Superior Vestibular Dysfunction in Severe Decompression Sickness Suggests an Embolic Mechanism

Department of Audiology and Neurotology, Karolinska University Hospital, Stockholm, Sweden.
Aviation Space and Environmental Medicine (Impact Factor: 0.88). 11/2012; 83(11):1097-100. DOI: 10.3357/ASEM.3284.2012
Source: PubMed


Both nitrogen bubble embolism and the difficulty of inner ear tissues to wash out nitrogen have been discussed as possible reasons for the selective vulnerability of the inner ear to decompression illness. This case report suggests that nitrogen bubble embolism plays a crucial role in the pathogenesis of inner ear lesions in decompression accidents.

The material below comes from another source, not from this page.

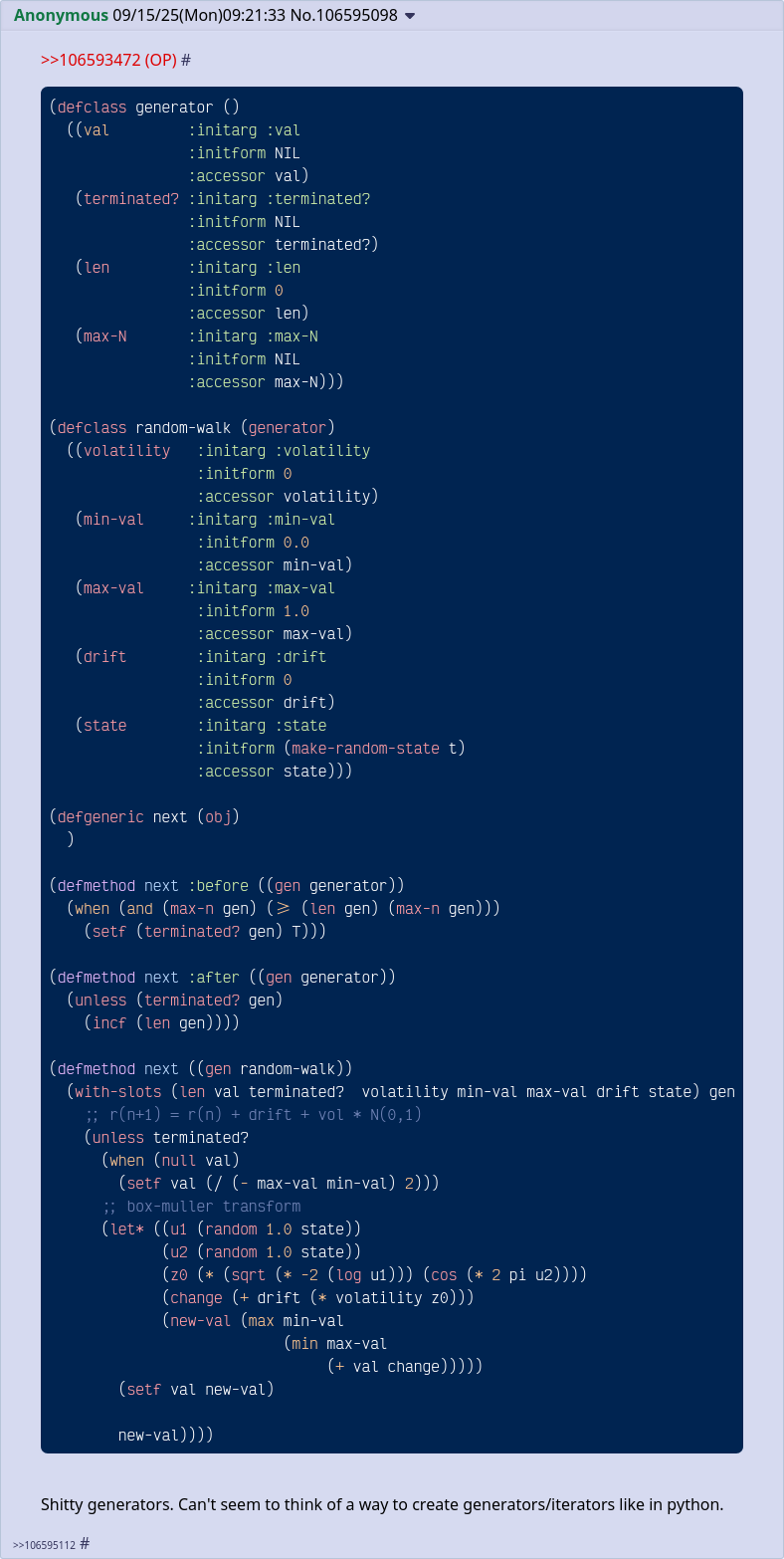Follow the >>106593472 (OP) quote link
784x1559 pixels.
(108, 60)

The current patient, a 48-yr-old male dive master, suffered a severe decompression illness with vertigo as the only residual symptom. At the 1-mo follow-up, neuro-otological evaluation revealed a selective lesion of the superior vestibular division of the left labyrinth with normal functioning inferior vestibular division. At vestibular testing, there was no caloric response from the affected left ear, and the head impulse tests for the lateral and anterior semicircular canal were also impaired. Tests of vestibular evoked myogenic potentials (VEMP) showed divergent results. Ocular VEMP in response to left ear stimulation were absent, whereas the cervical VEMP were completely symmetrical and normal. Thus, the lesion profile implies a partial vestibular loss selectively affecting the superior vestibular division of the inner ear.
The most likely explanation for such a selective injury seems to be bubble microembolism coupled with both the specific anatomy of this terminally supplied subunit, and with the slow nitrogen wash-out of the vestibular organ.